Leonard redirected his attention to Harvey as soon as he was finished speaking with the apparition named Euclid.

"You're going to have to wear one of those," Leonard said, waving his head in the general direction of a small shelf containing several colored metal hats. "Just in case."

Harvey was already beginning to dislike this trek already but concluded that he had nothing better to do with his REM hours than take a voyage into the unknown antipodes of the Mind's Eye. He felt rather bold actually. A lone traveler! Boldly going where no man had been before! He smiled at the thought, Stepped forward and bore a bluish, wire-wound Brain Retainer, and found himself wondering if the apparition Euclid also possessed Leonard's prominent ears.

"Have you lost your mind?" Harvey asked.

"That, Harvey, is highly illogical." He unfolded his hands from behind his back and held out a great cortex of purple, beating nerves. "Oh, and by the way, you can call me Mr. Spock."

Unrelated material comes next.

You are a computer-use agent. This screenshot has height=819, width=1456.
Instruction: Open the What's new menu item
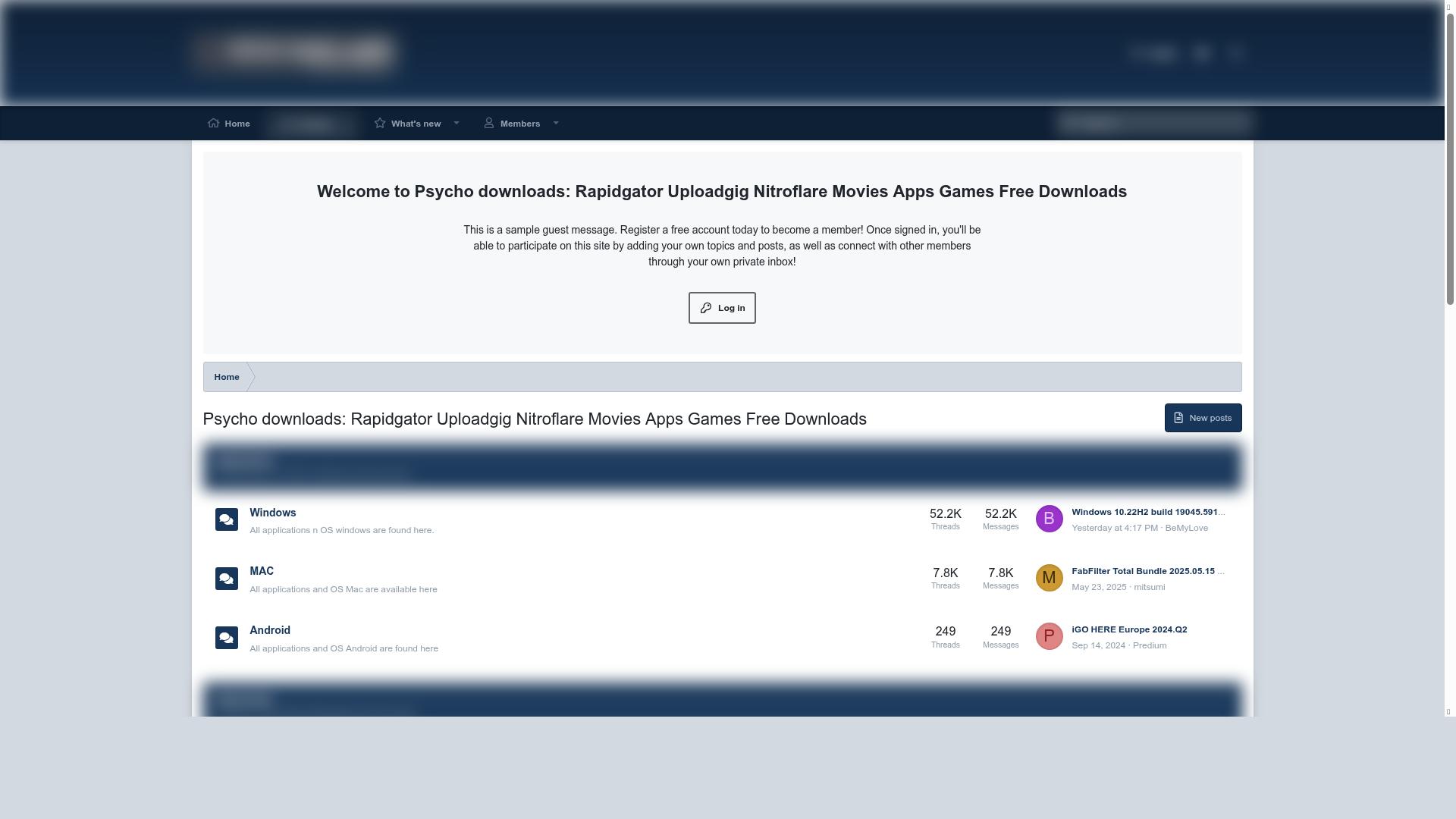click(415, 124)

Harvey stepped from the Corridor of Consciousness and into the laboratory. The Corridor vanished without a trace and Harvey was left, standing at the perimeter of a great bubble. From the tip of his feet to the far reaches of this vast room, marble tiling lay in perfect settings. The ceiling - vaulted; a respectful tribute to Pi - originated from the floor into a colossal, transparent, semispherical, dome. Within the dome, thousands of odd jellyfish floated this way and that within the room, while a massive lidless eyeball peered down into the laboratory from outside. The Eye had a myriad hyper-textured chords attached to its posterior hemisphere; they jutted out into obscurity - embalmed in a gelatinous goo - around the laboratory. The vista was eerie and Harvey found himself detached, contemplating the overwhelming perception of the eyeball out, looking in. If the floating beasts hadn't partially shrouded the organ, he would have most likely run frantically about in a futile attempt to escape the gaze of this "thing".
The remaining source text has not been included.